*The records*:

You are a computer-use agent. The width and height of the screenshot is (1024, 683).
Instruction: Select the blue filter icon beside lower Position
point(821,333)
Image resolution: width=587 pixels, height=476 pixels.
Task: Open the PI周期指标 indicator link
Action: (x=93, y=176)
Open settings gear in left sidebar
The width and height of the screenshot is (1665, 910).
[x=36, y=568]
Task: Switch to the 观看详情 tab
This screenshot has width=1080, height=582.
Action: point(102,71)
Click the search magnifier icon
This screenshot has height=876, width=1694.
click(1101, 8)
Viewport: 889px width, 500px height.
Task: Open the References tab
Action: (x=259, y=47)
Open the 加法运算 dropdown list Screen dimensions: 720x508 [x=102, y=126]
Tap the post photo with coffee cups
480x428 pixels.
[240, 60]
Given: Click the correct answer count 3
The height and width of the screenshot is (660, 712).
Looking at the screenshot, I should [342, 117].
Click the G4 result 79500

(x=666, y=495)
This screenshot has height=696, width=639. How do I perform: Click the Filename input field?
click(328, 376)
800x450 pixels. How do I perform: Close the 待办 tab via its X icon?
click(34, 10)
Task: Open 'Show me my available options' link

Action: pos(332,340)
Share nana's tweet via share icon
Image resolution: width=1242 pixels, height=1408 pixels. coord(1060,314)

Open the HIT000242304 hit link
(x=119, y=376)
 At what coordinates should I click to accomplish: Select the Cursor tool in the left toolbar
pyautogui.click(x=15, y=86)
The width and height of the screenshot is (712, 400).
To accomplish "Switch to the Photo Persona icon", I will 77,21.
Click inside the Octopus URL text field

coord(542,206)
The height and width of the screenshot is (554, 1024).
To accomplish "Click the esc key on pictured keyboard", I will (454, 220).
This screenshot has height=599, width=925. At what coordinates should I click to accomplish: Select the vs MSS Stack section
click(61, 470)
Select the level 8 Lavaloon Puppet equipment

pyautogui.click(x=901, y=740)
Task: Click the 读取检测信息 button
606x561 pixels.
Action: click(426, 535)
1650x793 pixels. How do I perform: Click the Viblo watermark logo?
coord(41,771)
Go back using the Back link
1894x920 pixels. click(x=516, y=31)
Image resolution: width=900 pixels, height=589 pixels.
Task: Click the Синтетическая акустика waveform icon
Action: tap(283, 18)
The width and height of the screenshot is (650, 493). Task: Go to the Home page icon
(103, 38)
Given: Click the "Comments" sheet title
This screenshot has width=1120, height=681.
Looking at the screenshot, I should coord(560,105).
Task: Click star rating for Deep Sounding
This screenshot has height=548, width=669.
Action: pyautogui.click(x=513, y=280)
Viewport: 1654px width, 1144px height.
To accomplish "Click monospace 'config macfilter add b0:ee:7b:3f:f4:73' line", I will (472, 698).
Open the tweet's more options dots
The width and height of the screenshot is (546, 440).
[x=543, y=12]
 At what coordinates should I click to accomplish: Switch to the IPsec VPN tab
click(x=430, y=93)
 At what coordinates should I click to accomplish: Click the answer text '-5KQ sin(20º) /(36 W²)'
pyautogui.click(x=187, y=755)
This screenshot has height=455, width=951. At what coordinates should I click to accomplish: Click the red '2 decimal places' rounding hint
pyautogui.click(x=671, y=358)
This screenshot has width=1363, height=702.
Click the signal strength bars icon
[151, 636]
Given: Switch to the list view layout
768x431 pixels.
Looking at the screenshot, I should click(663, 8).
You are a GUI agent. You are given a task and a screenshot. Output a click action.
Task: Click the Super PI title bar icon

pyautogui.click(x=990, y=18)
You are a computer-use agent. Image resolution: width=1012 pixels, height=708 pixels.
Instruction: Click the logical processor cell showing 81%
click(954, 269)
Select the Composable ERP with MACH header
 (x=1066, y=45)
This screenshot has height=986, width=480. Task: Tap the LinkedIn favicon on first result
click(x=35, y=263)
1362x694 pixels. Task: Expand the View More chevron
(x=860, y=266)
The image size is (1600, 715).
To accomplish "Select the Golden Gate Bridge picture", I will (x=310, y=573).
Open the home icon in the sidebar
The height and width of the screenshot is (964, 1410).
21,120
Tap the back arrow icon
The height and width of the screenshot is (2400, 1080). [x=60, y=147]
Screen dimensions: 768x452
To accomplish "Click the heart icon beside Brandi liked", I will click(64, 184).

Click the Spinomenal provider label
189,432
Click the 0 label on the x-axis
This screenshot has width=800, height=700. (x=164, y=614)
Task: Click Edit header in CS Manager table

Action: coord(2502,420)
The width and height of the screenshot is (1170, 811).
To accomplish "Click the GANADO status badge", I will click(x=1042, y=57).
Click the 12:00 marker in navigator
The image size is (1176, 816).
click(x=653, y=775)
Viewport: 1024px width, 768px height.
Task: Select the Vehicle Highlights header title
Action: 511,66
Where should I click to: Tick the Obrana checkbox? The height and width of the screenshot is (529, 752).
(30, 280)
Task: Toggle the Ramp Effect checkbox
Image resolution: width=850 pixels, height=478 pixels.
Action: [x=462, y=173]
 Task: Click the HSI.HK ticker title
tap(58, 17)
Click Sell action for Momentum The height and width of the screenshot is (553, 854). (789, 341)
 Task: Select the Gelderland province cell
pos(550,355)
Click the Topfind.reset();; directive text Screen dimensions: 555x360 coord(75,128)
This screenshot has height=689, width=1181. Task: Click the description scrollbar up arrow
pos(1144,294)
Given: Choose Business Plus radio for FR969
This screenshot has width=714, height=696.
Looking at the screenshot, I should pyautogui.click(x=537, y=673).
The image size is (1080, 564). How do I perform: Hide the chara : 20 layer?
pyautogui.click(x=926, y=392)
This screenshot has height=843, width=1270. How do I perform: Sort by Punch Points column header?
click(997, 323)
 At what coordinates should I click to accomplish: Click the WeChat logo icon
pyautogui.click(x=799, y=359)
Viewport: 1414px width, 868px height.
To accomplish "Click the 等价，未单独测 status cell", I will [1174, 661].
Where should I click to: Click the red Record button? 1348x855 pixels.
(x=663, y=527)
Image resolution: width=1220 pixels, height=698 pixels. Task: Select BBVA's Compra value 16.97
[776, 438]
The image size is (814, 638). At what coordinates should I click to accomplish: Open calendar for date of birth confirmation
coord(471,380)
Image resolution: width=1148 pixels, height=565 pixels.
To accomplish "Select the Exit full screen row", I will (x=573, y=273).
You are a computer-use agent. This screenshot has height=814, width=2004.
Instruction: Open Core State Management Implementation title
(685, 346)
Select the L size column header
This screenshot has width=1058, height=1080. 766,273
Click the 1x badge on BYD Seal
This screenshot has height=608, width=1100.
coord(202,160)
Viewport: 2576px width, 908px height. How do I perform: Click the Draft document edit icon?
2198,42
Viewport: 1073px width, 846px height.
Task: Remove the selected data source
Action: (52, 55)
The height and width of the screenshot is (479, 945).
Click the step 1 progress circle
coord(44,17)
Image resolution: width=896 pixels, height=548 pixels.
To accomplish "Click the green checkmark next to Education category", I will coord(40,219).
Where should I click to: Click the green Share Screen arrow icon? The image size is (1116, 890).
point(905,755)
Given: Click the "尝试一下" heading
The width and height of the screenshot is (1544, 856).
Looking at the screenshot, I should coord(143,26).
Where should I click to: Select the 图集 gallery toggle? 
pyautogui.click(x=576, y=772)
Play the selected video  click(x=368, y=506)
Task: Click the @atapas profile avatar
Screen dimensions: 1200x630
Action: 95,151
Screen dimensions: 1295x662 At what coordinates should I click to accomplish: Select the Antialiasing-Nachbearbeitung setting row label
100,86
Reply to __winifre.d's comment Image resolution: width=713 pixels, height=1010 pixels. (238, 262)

*Task item*: Only the number is wanted: how many lines of these entries contain the string "computer"?

*Written answer*: 3